From: Jesper Dangaard Brouer <hawk@kernel.org>
To: "Yunsheng Lin" <linyunsheng@huawei.com>,
"Toke Høiland-Jørgensen" <toke@redhat.com>,
davem@davemloft.net, kuba@kernel.org, pabeni@redhat.com
Cc: zhangkun09@huawei.com, fanghaiqing@huawei.com,
liuyonglong@huawei.com, Robin Murphy <robin.murphy@arm.com>,
Alexander Duyck <alexander.duyck@gmail.com>,
IOMMU <iommu@lists.linux.dev>,
Andrew Morton <akpm@linux-foundation.org>,
Eric Dumazet <edumazet@google.com>,
Ilias Apalodimas <ilias.apalodimas@linaro.org>,
linux-mm@kvack.org, linux-kernel@vger.kernel.org,
netdev@vger.kernel.org, kernel-team <kernel-team@cloudflare.com>,
Viktor Malik <vmalik@redhat.com>
Subject: Re: [PATCH net-next v3 3/3] page_pool: fix IOMMU crash when driver has already unbound
Date: Wed, 6 Nov 2024 16:57:25 +0100 [thread overview]
Message-ID: <b8b7818a-e44b-45f5-91c2-d5eceaa5dd5b@kernel.org> (raw)
In-Reply-To: <18ba4489-ad30-423e-9c54-d4025f74c193@kernel.org>
[-- Attachment #1: Type: text/plain, Size: 7688 bytes --]
On 06/11/2024 14.25, Jesper Dangaard Brouer wrote:
>
> On 26/10/2024 09.33, Yunsheng Lin wrote:
>> On 2024/10/25 22:07, Jesper Dangaard Brouer wrote:
>>
>> ...
>>
>>>
>>>>> You and Jesper seems to be mentioning a possible fact that there might
>>>>> be 'hundreds of gigs of memory' needed for inflight pages, it would
>>>>> be nice
>>>>> to provide more info or reasoning above why 'hundreds of gigs of
>>>>> memory' is
>>>>> needed here so that we don't do a over-designed thing to support
>>>>> recording
>>>>> unlimited in-flight pages if the driver unbound stalling turns out
>>>>> impossible
>>>>> and the inflight pages do need to be recorded.
>>>>
>>>> I don't have a concrete example of a use that will blow the limit you
>>>> are setting (but maybe Jesper does), I am simply objecting to the
>>>> arbitrary imposing of any limit at all. It smells a lot of "640k ought
>>>> to be enough for anyone".
>>>>
>>>
>>> As I wrote before.
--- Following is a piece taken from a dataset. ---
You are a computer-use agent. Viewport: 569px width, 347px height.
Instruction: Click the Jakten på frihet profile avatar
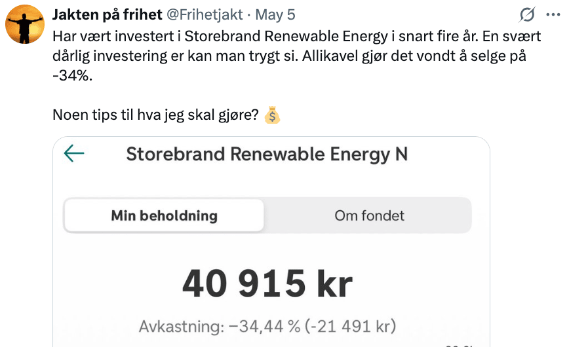25,24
In *production* I'm seeing TCP memory reach 24 GiB
>>> (on machines with 384GiB memory). I have attached a grafana screenshot
>>> to prove what I'm saying.
>>>
>>> As my co-worker Mike Freemon, have explain to me (and more details in
>>> blogposts[1]). It is no coincident that graph have a strange "sealing"
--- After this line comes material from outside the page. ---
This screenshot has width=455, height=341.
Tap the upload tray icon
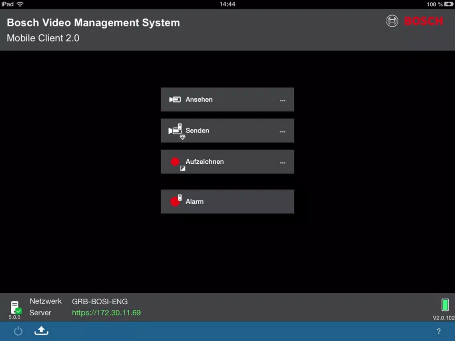(x=41, y=331)
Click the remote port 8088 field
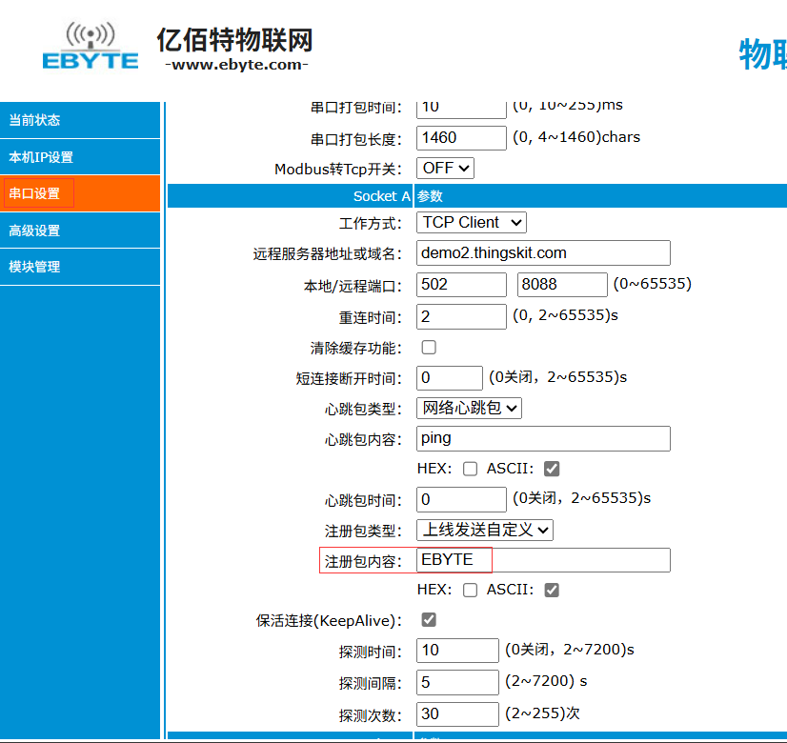787x743 pixels. 562,284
>>> close to 24 GiB (on machines with 384GiB total memory). This is because
>>> TCP network stack goes into a memory "under pressure" state when 6.25%
>>> of total memory is used by TCP-stack. (Detail: The system will stay in
>>> that mode until allocated TCP memory falls below 4.68% of total memory).
>>>
>>> [1]
>>> https://blog.cloudflare.com/unbounded-memory-usage-by-tcp-for-receive-buffers-and-how-we-fixed-it/
>>
>> Thanks for the info.
>
> Some more info from production servers.
>
> (I'm amazed what we can do with a simple bpftrace script, Cc Viktor)
>
> In below bpftrace script/oneliner I'm extracting the inflight count, for
> all page_pool's in the system, and storing that in a histogram hash.
>
> sudo bpftrace -e '
> rawtracepoint:page_pool_state_release { @cnt[probe]=count();
> @cnt_total[probe]=count();
> $pool=(struct page_pool*)arg0;
> $release_cnt=(uint32)arg2;
> $hold_cnt=$pool->pages_state_hold_cnt;
> $inflight_cnt=(int32)($hold_cnt - $release_cnt);
> @inflight=hist($inflight_cnt);
> }
> interval:s:1 {time("\n%H:%M:%S\n");
> print(@cnt); clear(@cnt);
> print(@inflight);
> print(@cnt_total);
> }'
>
> The page_pool behavior depend on how NIC driver use it, so I've run this
> on two prod servers with drivers bnxt and mlx5, on a 6.6.51 kernel.
>
> Driver: bnxt_en
> - kernel 6.6.51
>
> @cnt[rawtracepoint:page_pool_state_release]: 8447
> @inflight:
> [0] 507 | |
> [1] 275 | |
> [2, 4) 261 | |
> [4, 8) 215 | |
> [8, 16) 259 | |
> [16, 32) 361 | |
> [32, 64) 933 | |
> [64, 128) 1966 | |
> [128, 256) 937052 |@@@@@@@@@ |
> [256, 512) 5178744 |@@@@@@@@@@@@@@@@@@@@@@@@@@@@@@@@@@@@@@@@|
> [512, 1K) 73908 | |
> [1K, 2K) 1220128 |@@@@@@@@@@@@ |
> [2K, 4K) 1532724 |@@@@@@@@@@@@@@@ |
> [4K, 8K) 1849062 |@@@@@@@@@@@@@@@@@@ |
> [8K, 16K) 1466424 |@@@@@@@@@@@@@@ |
> [16K, 32K) 858585 |@@@@@@@@ |
> [32K, 64K) 693893 |@@@@@@ |
> [64K, 128K) 170625 |@ |
>
> Driver: mlx5_core
> - Kernel: 6.6.51
>
> @cnt[rawtracepoint:page_pool_state_release]: 1975
> @inflight:
> [128, 256) 28293 |@@@@ |
> [256, 512) 184312 |@@@@@@@@@@@@@@@@@@@@@@@@@@@ |
> [512, 1K) 0 | |
> [1K, 2K) 4671 | |
> [2K, 4K) 342571 |@@@@@@@@@@@@@@@@@@@@@@@@@@@@@@@@@@@|
> [4K, 8K) 180520 |@@@@@@@@@@@@@@@@@@@@@@@@@@@ |
> [8K, 16K) 96483 |@@@@@@@@@@@@@@ |
> [16K, 32K) 25133 |@@@ |
> [32K, 64K) 8274 |@ |
>
>
> The key thing to notice that we have up-to 128,000 pages in flight on
> these random production servers. The NIC have 64 RX queue configured,
> thus also 64 page_pool objects.
>
I realized that we primarily want to know the maximum in-flight pages.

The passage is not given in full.